_WHAT THE EXERCISE ASKS:_
All lines of the records below that contain the word "each" must be listed.

Records from a dataset
▼
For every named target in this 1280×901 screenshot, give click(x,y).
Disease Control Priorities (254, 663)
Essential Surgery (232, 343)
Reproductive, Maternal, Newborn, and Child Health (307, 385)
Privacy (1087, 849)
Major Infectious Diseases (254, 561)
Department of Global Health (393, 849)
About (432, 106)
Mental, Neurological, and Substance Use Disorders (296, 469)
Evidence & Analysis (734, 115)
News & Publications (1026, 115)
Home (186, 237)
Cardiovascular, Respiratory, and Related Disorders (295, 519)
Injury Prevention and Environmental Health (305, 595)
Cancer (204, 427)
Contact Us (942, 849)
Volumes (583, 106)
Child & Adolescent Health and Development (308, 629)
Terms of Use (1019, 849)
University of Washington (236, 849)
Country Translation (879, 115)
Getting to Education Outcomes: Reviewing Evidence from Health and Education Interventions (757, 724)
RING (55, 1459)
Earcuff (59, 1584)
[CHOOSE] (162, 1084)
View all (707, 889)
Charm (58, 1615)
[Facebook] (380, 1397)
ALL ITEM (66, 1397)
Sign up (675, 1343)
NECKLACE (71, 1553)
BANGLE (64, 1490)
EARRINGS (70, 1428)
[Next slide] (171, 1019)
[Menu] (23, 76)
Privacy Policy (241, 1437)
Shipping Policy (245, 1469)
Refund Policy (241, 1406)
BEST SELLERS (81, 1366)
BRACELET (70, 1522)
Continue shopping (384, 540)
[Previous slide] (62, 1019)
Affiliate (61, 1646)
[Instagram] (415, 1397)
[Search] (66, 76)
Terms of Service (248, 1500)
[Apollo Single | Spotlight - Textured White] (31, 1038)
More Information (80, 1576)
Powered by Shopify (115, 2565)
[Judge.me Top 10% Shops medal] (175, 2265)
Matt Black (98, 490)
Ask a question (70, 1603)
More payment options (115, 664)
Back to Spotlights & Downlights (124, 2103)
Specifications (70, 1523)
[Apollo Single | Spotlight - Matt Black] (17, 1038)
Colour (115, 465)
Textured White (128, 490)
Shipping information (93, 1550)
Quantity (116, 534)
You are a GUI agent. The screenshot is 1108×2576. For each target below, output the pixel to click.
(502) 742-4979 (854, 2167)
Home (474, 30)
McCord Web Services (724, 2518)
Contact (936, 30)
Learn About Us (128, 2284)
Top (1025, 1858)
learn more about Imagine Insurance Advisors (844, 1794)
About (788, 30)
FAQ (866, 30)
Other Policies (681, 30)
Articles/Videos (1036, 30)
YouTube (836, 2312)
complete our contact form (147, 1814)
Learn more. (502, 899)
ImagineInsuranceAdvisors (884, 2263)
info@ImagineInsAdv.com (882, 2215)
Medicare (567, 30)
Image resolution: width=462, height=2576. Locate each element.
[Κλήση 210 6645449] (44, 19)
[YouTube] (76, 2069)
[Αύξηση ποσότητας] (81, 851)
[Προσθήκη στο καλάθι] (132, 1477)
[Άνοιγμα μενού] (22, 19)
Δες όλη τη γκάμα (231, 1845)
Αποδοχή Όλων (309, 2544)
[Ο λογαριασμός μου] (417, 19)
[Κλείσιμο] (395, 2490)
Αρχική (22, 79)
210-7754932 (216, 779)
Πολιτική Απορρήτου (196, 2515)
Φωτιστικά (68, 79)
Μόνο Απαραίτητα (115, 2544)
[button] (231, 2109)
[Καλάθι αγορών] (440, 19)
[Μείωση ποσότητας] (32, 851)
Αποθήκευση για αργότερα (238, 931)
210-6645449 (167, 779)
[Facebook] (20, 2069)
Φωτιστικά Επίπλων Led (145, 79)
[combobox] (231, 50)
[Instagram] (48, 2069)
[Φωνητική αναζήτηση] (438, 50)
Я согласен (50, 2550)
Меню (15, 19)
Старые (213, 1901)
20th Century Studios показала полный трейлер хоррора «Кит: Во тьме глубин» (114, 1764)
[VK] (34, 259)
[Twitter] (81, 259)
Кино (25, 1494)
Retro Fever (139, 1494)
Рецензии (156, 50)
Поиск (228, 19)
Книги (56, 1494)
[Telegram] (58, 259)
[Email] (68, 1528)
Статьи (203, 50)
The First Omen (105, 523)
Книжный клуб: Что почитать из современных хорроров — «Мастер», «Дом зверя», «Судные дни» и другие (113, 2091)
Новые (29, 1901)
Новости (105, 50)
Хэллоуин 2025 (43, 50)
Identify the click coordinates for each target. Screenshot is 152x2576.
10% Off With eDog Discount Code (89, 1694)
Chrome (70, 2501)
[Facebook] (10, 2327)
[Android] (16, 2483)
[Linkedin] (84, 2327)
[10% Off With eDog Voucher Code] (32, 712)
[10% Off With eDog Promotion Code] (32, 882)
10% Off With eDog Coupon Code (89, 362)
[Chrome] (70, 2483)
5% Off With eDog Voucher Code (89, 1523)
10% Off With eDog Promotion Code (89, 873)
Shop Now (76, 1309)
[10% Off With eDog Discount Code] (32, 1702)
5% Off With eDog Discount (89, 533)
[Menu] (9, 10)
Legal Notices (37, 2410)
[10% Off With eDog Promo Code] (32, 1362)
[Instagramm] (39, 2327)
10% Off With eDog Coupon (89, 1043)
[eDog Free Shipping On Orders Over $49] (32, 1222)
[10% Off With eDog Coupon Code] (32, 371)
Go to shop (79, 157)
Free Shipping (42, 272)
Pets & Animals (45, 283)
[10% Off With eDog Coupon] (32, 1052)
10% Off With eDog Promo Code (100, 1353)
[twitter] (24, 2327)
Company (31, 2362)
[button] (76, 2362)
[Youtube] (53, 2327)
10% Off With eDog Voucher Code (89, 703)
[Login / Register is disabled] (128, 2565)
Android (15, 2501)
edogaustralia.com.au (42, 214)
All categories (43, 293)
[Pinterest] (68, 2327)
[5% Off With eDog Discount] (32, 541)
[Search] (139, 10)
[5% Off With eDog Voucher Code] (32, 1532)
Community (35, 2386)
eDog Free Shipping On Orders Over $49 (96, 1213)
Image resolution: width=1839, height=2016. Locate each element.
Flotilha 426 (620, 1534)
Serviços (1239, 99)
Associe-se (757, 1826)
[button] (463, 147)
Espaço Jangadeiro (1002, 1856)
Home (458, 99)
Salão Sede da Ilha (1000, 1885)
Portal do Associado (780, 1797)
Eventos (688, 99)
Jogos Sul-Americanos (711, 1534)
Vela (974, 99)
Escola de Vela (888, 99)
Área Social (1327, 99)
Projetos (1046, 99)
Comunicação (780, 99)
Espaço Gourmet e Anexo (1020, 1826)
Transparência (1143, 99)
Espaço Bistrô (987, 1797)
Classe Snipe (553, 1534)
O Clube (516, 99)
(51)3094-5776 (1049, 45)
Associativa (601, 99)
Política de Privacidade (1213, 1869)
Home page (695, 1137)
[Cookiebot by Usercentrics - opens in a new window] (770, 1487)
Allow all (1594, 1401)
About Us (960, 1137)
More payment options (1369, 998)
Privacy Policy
▲
_RESULT OF THE EXERCISE:_
You are a GUI agent. The screenshot is 1108×2576. For each target below, output the pixel to click.
Image resolution: width=462, height=2576. Locate each element.
Identify the click coordinates for each target. Screenshot is 152x2576.
Image resolution: width=1839, height=2016. Locate each element.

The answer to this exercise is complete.